On 7/13/2018 7:04 PM, Kent West wrote:
On Fri, Jul 13, 2018 at 12:00 PM, john doe <johndoe65...@mail.com> wrote:
On 7/13/2018 6:50 PM, Kent West wrote:
On Fri, Jul 13, 2018 at 11:36 AM, Greg Wooledge <wool...@eeg.ccf.org>
wrote:
On Fri, Jul 13, 2018 at 11:29:42AM -0500, Kent West wrote:
westk@westkent:~$ cat /etc/network/interfaces
# This file describes the network interfaces available on your system
# and how to activate them. For more information, see interfaces(5).
source /etc/network/interfaces.d/*
# The loopback network interface
auto lo
iface lo inet loopback
Well, if the interface isn't being configured in /e/n/i then either it's
using NetworkManager or it's using systemd-networkd. Or something that
you set up by hand.
westk@westkent:~$ ps as | grep NetworkManager
1000 11085 0000000000000000 0000000000000000 0000000000000000
0000000180000000 S+ pts/0 0:00 grep NetworkManager
westk@westkent:~$ ps as | grep systemd-networkd
1000 11088 0000000000000000 0000000000000000 0000000000000000
0000000180000000 S+ pts/0 0:00 grep systemd-networkd
'systemd-resolved' will handle your DNS.
Is /etc/resolv.conf a symlink (if yes, to where)?

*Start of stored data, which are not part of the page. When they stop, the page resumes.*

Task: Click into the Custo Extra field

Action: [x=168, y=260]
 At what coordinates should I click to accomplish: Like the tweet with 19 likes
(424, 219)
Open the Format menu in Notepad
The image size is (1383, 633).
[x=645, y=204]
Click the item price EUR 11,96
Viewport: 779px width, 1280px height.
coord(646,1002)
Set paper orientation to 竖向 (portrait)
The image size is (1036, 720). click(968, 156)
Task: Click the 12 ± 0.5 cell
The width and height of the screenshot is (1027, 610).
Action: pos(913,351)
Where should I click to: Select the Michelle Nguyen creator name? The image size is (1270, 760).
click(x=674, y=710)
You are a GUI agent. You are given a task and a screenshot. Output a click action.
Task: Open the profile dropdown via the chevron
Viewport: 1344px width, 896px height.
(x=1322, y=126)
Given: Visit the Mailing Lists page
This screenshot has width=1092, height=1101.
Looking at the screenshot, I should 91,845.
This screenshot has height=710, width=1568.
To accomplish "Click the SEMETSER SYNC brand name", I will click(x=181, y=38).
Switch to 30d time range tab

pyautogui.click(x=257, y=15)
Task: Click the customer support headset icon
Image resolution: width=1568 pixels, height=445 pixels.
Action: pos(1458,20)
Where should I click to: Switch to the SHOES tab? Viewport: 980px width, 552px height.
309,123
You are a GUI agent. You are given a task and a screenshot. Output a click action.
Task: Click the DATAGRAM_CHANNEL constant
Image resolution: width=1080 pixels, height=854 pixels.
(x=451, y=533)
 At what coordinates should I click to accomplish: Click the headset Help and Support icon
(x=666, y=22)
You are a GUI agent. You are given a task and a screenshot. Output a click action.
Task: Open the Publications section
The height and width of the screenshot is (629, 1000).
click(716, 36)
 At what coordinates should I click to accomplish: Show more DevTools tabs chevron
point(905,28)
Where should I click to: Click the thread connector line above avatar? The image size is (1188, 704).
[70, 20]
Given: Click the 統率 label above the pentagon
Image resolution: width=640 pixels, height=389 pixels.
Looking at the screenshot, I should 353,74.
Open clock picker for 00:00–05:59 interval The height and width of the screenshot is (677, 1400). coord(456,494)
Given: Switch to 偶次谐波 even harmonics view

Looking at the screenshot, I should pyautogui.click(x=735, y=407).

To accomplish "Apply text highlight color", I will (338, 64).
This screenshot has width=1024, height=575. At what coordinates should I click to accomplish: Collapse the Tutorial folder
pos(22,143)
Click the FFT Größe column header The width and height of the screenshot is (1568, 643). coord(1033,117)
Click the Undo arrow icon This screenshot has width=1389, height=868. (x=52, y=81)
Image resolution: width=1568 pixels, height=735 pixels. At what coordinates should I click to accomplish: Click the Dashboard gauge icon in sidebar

westk@westkent:~$ ls -lah /etc/resolv.conf
lrwxrwxrwx 1 root root 31 Jul 13 11:22 /etc/resolv.conf ->
/run/NetworkManager/resolv.conf
What is the output of:
$ cat /etc/resolv.conf
westk@westkent:~$ cat /etc/resolv.conf
# Generated by NetworkManager
search acu.local
nameserver 150.252.131.127
nameserver 150.252.134.8
nameserver 150.252.134.159
(this is after I manually removed the bad entry and replaced it with the
good)
Is there a way to test, from my client, what my ord's DHPC server is giving
me for DNS entries, to double-check my network admin's findings?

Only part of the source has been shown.